Lawrence Lessig seems to have impressed the crowd at VON earlier this week. I’m sorry that I missed his keynote, but I have seen him talk a couple of times recently and know what an excellent speaker he is. Lessig is a perennial favorite at O’Reilly conferences and his ability to see and describe the big picture view and the impending challenges of technological progress is always educational and inspiring. I think Russell Shaw nails it by pointing out that Lessig takes on the large entrenched interests, like copyright absolutists and cable and telco monopolies, while constantly battling for innovation. I also couldn’t agree more with Dan York about Lessig’s compelling presentation style.
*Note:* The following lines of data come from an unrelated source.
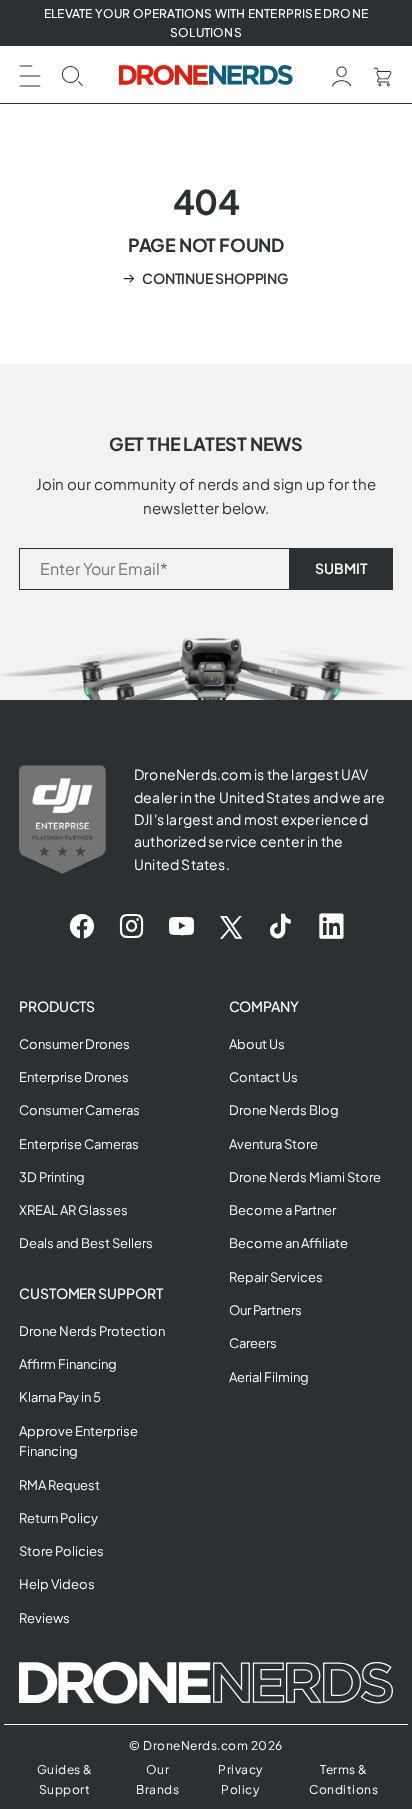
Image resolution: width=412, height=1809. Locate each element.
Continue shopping (215, 278)
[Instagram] (131, 927)
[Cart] (382, 74)
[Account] (342, 74)
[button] (30, 73)
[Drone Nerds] (206, 75)
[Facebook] (81, 927)
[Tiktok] (280, 927)
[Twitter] (231, 927)
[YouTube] (181, 927)
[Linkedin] (331, 927)
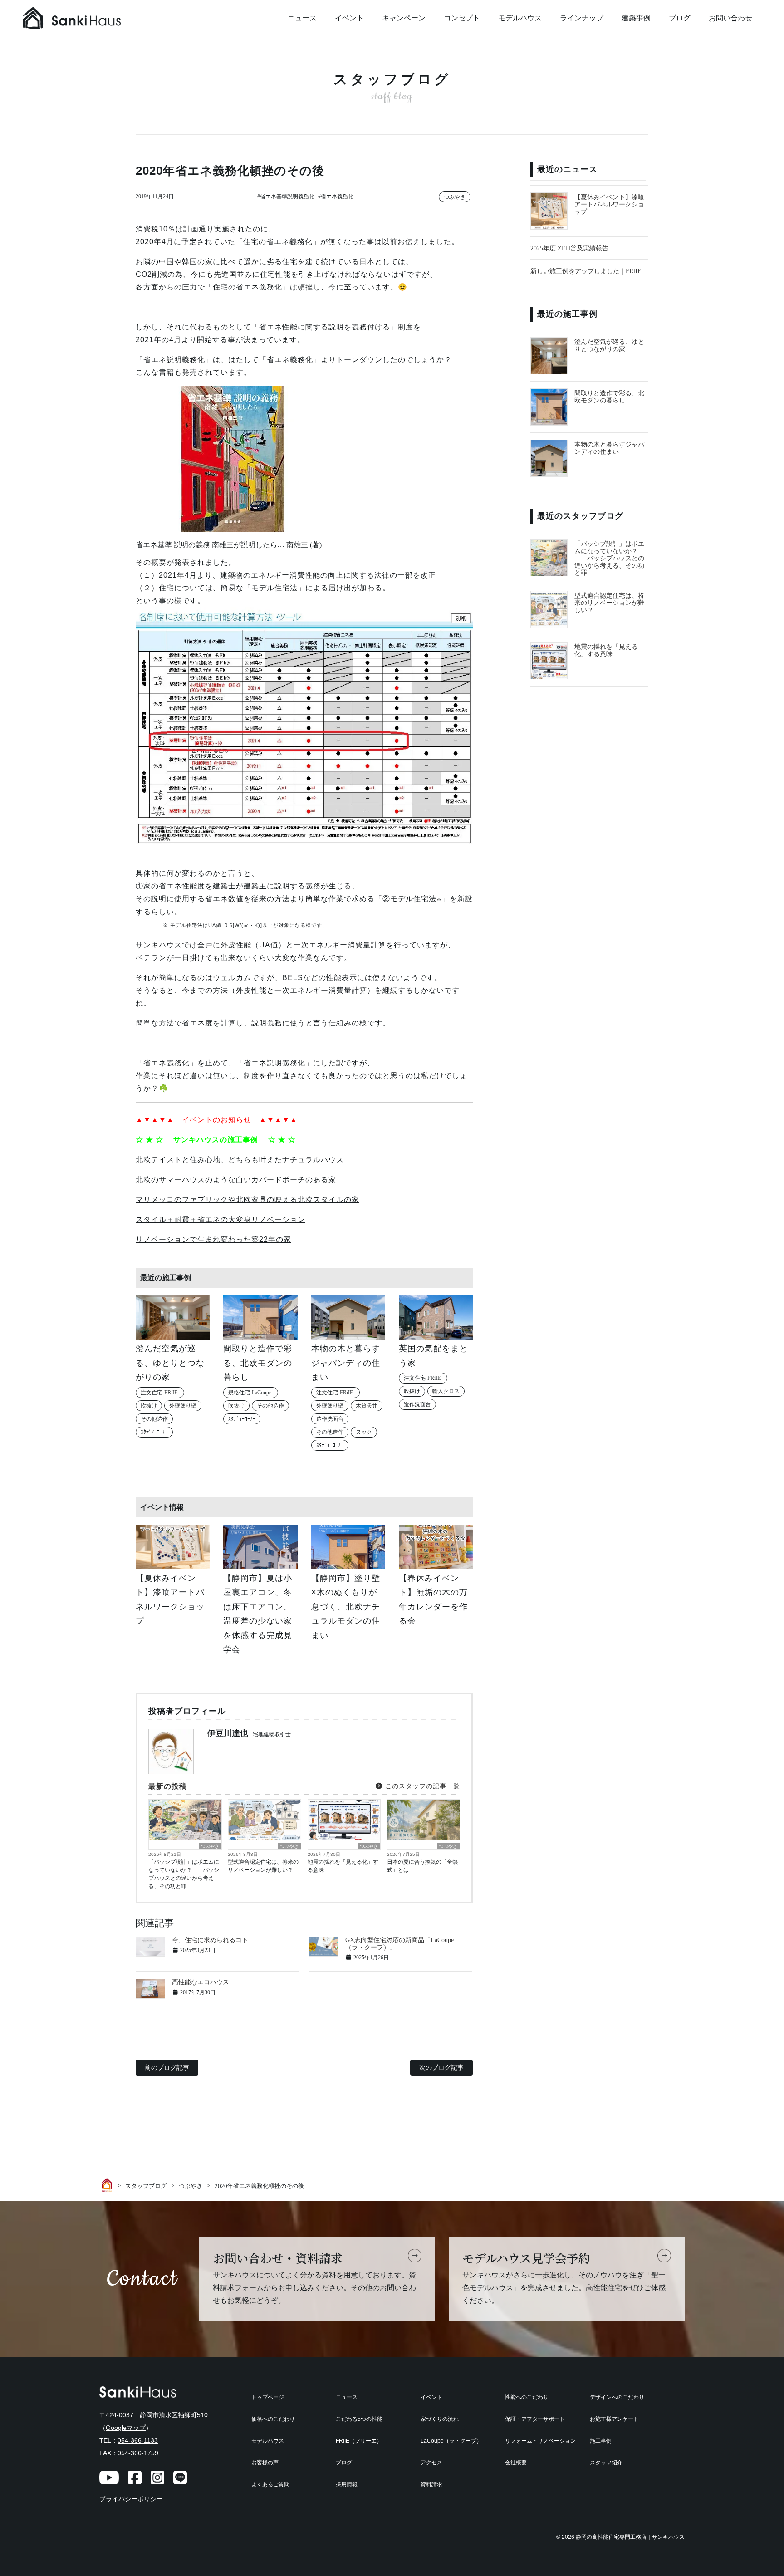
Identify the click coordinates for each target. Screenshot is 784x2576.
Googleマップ (126, 2427)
He’s got the keynote slide show down to an art.
Not surprisingly, Lessig focused his talk at the VON Communications Policy Summit on issues around Network Neutrality. Responding to the recent surge in noise and efforts being made by the incumbent carriers, Lessig warns that we’ll pay an economic price if we allow network providers to charge extra carriage fees to large content providers.
The Internet produced by end-to-end applications is more valuable to the economy than the network that gets produced under AT&T ownership.
Like Jeff Pulver, I’m thrilled to see that the Network Neutrality debate is front and center at VON. This is an issue that people need to be more aware of and I think the more public discourse we can get on it, the better off we’ll be. Responding to Qwest CEO Richard Notebaert’s statements at VON about wanting to charge content providers more for premium arrangements, Preston Gralla over on Networking Pipeline lays down why many in and out of the industry feel a need to insure a neutral network:
This is just plain wrong. The Internet unleashed the biggest burst of innovation in history because deals like this were prohibited. Let telcos start charging extortion fees like this, and that innovation will be in danger.
My favorite post about Lessig’s speech was Russell Shaw’s In a perfect world, Larry Lessig would be on the FCC. I can’t see it happening, but I sure wish it would. Heck, my vote is for the Supreme Court.